State v. Mack

53 N.C. App. 127 | N.C. Ct. App. | 1981

HILL, Judge.

Defendant brings forth four assignments of error on appeal. We have considered each and find the fourth assignment to be dispositive.

After having begun their deliberations, the jury returned to the courtroom and informed the court that it had not reached a verdict. Thereupon, the court said:

[N]ow ladies and gentlemen, the Court, as I have previously instructed you, is certainly not putting any pressure on you *128to change your minds, or to reach a verdict in this case. I would remind you, however, that if you do not decide this case, that twelve more jurors will have to decide it at some future date at additional expense to the taxpayers of this county and the State.

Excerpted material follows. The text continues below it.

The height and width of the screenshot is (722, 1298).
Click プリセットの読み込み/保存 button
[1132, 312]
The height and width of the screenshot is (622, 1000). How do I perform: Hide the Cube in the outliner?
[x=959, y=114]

Defendant contends these additional instructions were coercive under G.S. 15A-1235. This Court has addressed limitations imposed by this statute on the trial judge in his charge to deadlocked juries in State v. Lamb, 44 N.C. App. 251, 261 S.E. 2d 130 (1979), cert. denied, 299 N.C. 739 (1980). In that case, it was pointed out that G.S. 15A-1235 now excludes any mention to the jury of the potential expense and inconvenience of retrying the case should the jury fail to agree. See State v. Easterling, 300 N.C. 594, 268 S.E. 2d 800 (1980); State v. Hunter, 48 N.C. App. 689, 269 S.E. 2d 736 (1980).

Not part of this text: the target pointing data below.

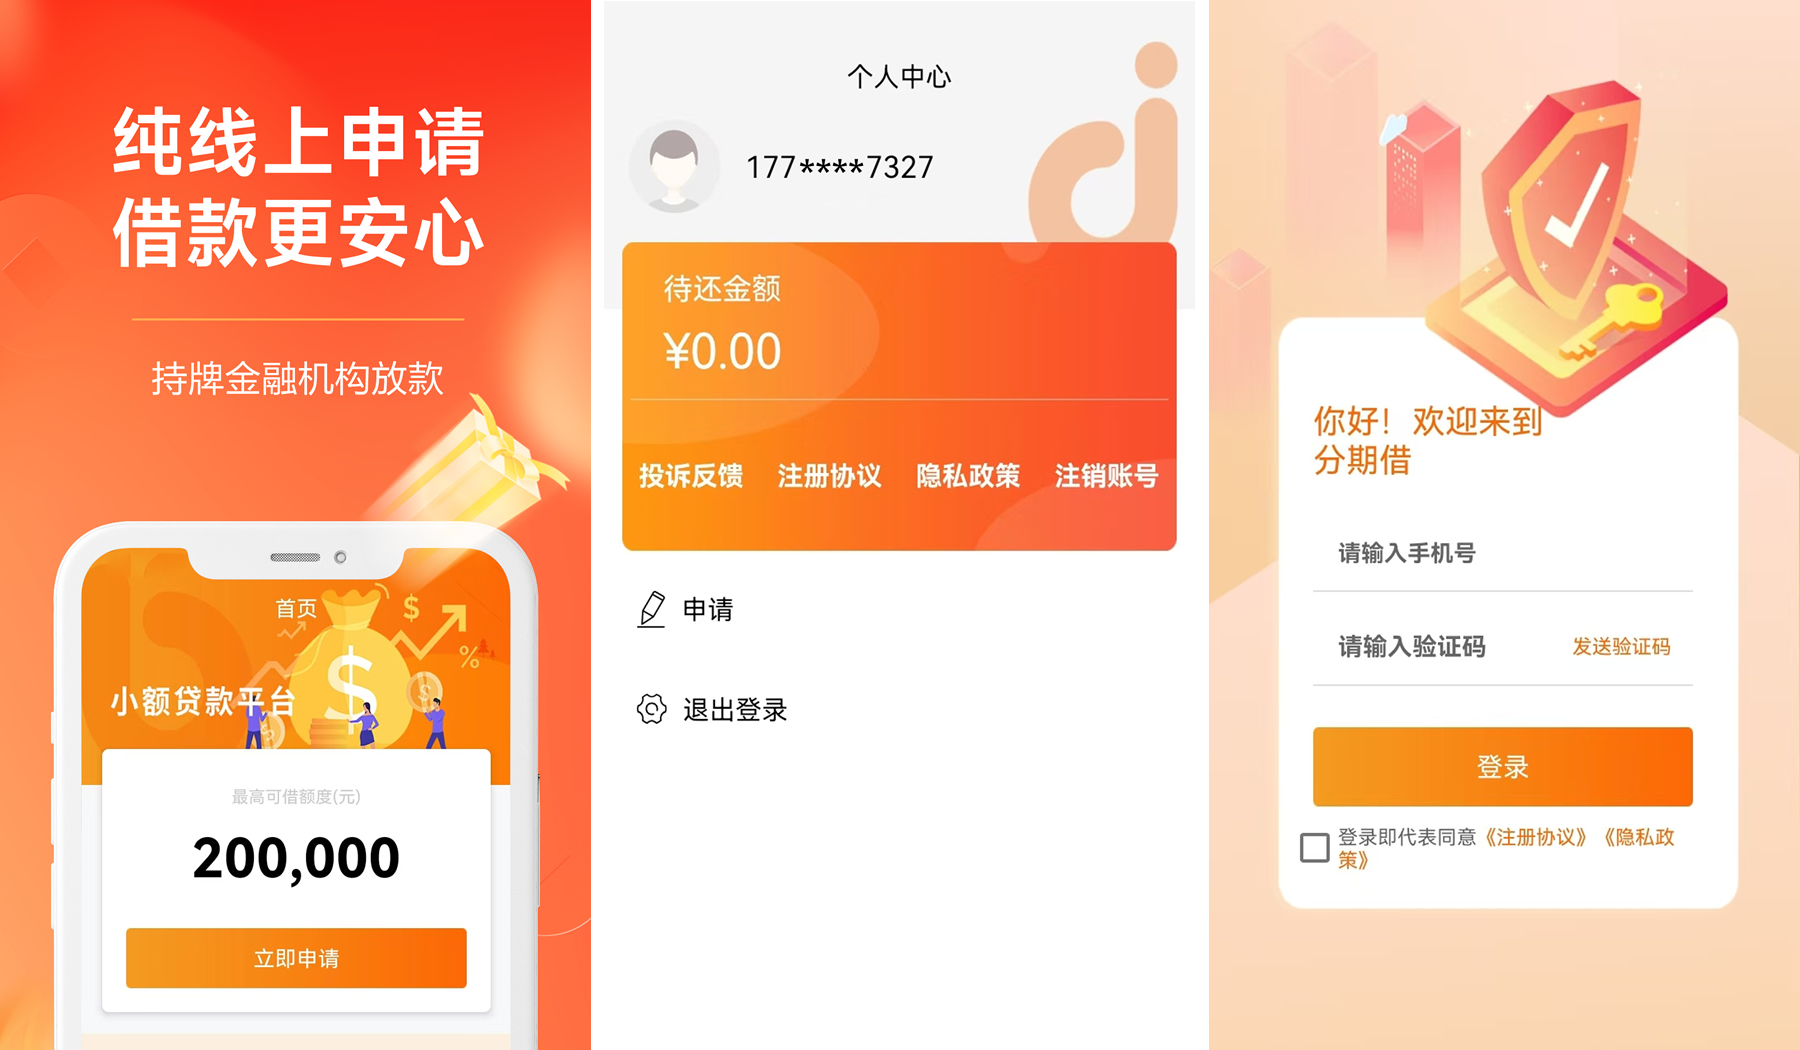Open the 《注册协议》 link in login form
This screenshot has width=1800, height=1050.
(1535, 837)
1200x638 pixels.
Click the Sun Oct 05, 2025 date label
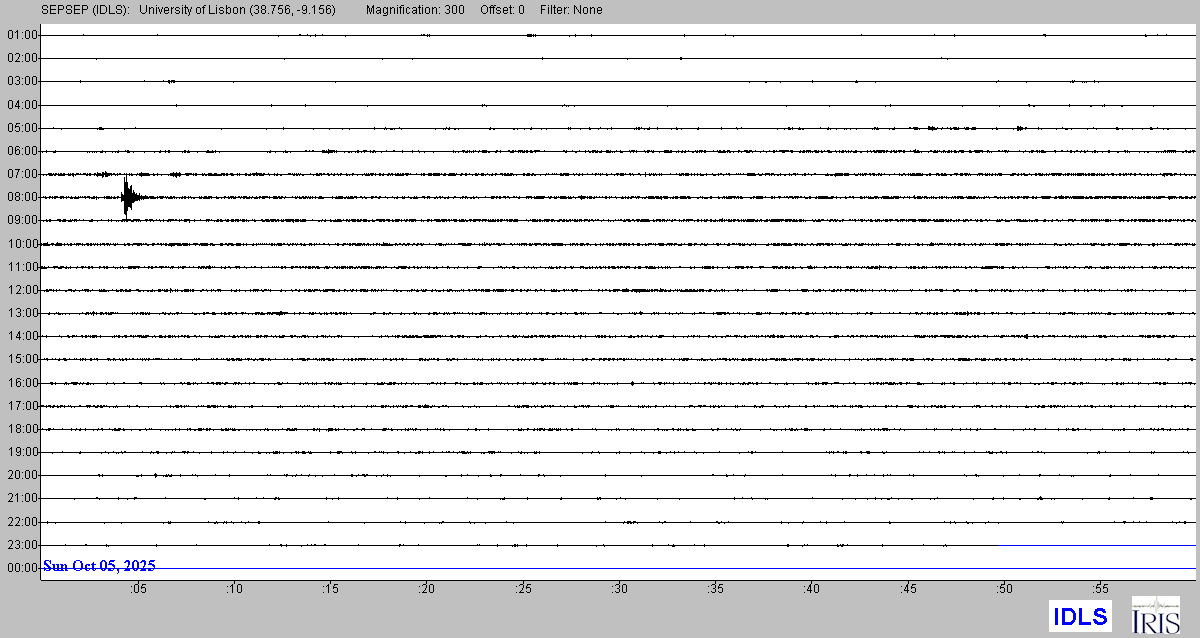[99, 566]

Without question, the charge by the court is impermissible under the statute and Lamb, supra. Nevertheless, in construing Lamb, Justice Exum, speaking for the Court, said:

Not every violation of the procedures embodied in Chapter 15A amounts to prejudicial error.
[W]e see no reason to dispense with the usual requirement that an error in the judge’s instructions to the jury must be to the prejudice of the defendant in order to warrant corrective relief by the appellate division. G.S. 15A-1442(4)(d).

Easterling, at p. 608.

There can be no fixed rule in determining when the mention of potential additional expense and inconvenience is prejudicial. “Such prejudice will normally be deemed present, in cases relating to rights arising other than under the Federal Constitution only ‘when there is a reasonable possibility that, had the error in question not been committed, a different result would have been reached at the trial . . ..” G.S. 15A-1443(a). Furthermore, the burden of showing that such a possibility exists rests upon the defendant.” Id.

Generally speaking, our courts have addressed the question of prejudicial error in the judge’s charge when potential addi*129tional expense and inconvenience in a new trial are involved within three categories:

(1) Such mention of inconvenience and expense in the initial charge to the jury is harmless. State v. Alston, 294 N.C. 577, 243 S.E. 2d 354 (1978). At this point, the decision making process by the jury is yet to begin.
(2) Where the jury has begun deliberation but no evidence of deadlock is before the trial judge, the mention of inconvenience and additional potential expense as a part of additional further instructions, which instructions also demonstrate the trial judge does not intend that any juror surrender his conscientious conviction or judgment and contains no such element of coercion as to warrant a new trial, is harmless error. State v. Easterling, supra; State v. Williams, 288 N.C. 680, 220 S.E. 2d 558 (1975); State v. Darden, 48 N.C. App. 128, 268 S.E. 2d 225 (1980).
(3) But where the jury is deadlocked, and this fact is known to the trial judge, the mention of inconvenience and additional expense may well be prejudicial and harmful to the defendant, and must be scrutinized with extraordinary care. See State v. Lipfird, 302 N.C. 391, 276 S.E. 2d 161 (1981), as evidence of the trend of additional protection offered by the Supreme Court to a defendant. At this point the minds of jurors are fixed, and have been fixed for some time. Presumably, their decisions have been reasonably made, based upon the evidence presented. Only then with the weight of additional instructions by the trial judge is it likely that a complete reversal of judgment by a juror takes place.

In the case sub judice, the jury had appeared in court and announced that it was deadlocked. The trial judge indicated that he was placing no pressure on the jurors to change their minds or reach a verdict, and then proceeded to advise the jury that at some future time twelve more jurors would have to decide the case at additional cost to the taxpayers of the county and the state. The jury retired and returned a verdict within an hour. It is reasonable to assume that had the judge not so instructed the jury, the minds of the jurors would have remained the same. Cer*130tainly, a unanimous verdict appearing in so short a time arouses question concerning the thrust of the judge’s charge.

For the reasons set out herein, the case is remanded to the Superior Court of Mecklenburg County for a

New trial.

Judges Martin (Robert M.) and Clark concur.